[Lines from a data source]
***
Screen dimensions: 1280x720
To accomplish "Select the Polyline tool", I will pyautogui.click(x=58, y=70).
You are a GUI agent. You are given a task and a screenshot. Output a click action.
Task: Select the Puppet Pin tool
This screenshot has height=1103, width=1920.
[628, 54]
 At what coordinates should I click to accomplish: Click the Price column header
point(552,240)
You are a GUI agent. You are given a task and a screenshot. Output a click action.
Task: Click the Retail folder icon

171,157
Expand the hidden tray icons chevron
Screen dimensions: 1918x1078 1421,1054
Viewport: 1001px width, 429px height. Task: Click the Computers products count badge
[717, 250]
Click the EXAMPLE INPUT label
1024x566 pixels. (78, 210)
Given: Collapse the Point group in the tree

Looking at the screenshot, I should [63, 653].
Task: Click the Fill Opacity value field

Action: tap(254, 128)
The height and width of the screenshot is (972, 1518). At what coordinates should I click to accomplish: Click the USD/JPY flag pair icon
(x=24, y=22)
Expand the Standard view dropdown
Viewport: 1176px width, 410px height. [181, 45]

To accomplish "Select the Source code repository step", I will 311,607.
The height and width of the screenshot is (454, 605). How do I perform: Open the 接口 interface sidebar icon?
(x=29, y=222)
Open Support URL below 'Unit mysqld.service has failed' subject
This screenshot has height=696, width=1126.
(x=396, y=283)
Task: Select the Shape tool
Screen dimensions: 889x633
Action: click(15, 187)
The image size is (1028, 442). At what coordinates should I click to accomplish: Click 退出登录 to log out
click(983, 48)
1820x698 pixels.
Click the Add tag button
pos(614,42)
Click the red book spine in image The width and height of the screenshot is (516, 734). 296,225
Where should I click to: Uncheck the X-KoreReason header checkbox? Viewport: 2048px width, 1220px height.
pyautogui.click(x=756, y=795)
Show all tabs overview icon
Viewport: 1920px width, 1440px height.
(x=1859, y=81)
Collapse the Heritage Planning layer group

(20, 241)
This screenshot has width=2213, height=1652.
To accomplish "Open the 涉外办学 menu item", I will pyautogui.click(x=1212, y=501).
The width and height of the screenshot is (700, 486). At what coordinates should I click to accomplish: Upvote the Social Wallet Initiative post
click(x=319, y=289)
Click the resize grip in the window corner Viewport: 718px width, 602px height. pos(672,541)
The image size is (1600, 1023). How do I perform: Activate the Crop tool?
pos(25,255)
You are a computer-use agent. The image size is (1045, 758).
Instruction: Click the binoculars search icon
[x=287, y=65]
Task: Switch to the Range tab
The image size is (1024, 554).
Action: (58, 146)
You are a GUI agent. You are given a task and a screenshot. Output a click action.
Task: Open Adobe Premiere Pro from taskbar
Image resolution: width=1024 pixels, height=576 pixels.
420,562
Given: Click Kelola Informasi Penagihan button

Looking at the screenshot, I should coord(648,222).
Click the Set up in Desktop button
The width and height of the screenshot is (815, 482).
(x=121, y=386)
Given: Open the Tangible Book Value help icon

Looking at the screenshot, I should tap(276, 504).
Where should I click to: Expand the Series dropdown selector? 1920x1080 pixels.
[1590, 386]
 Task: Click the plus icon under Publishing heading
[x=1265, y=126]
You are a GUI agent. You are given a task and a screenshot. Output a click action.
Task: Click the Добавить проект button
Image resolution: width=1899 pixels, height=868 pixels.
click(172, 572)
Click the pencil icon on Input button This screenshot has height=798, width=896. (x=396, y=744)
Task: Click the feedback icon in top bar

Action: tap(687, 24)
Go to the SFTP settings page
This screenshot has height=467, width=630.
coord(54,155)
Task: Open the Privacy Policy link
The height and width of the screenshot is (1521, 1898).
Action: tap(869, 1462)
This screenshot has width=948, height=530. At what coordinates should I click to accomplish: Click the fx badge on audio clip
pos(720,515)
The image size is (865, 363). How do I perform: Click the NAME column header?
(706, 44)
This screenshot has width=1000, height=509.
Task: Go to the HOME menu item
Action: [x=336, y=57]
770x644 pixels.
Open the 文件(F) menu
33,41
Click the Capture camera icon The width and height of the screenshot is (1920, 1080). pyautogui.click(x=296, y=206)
***
◆ **WORK INSTRUCTIONS**
Write out again the lines starting with the one that contains "You are a computer-use" and going on through the one that contains "Action: (58, 146)", and shift every coordinate in the answers up by 82.

◆ **RIGHT ANSWER**
You are a computer-use agent. The image size is (1045, 758).
Instruction: Click the binoculars search icon
[x=369, y=147]
Task: Switch to the Range tab
The image size is (1024, 554).
Action: (140, 228)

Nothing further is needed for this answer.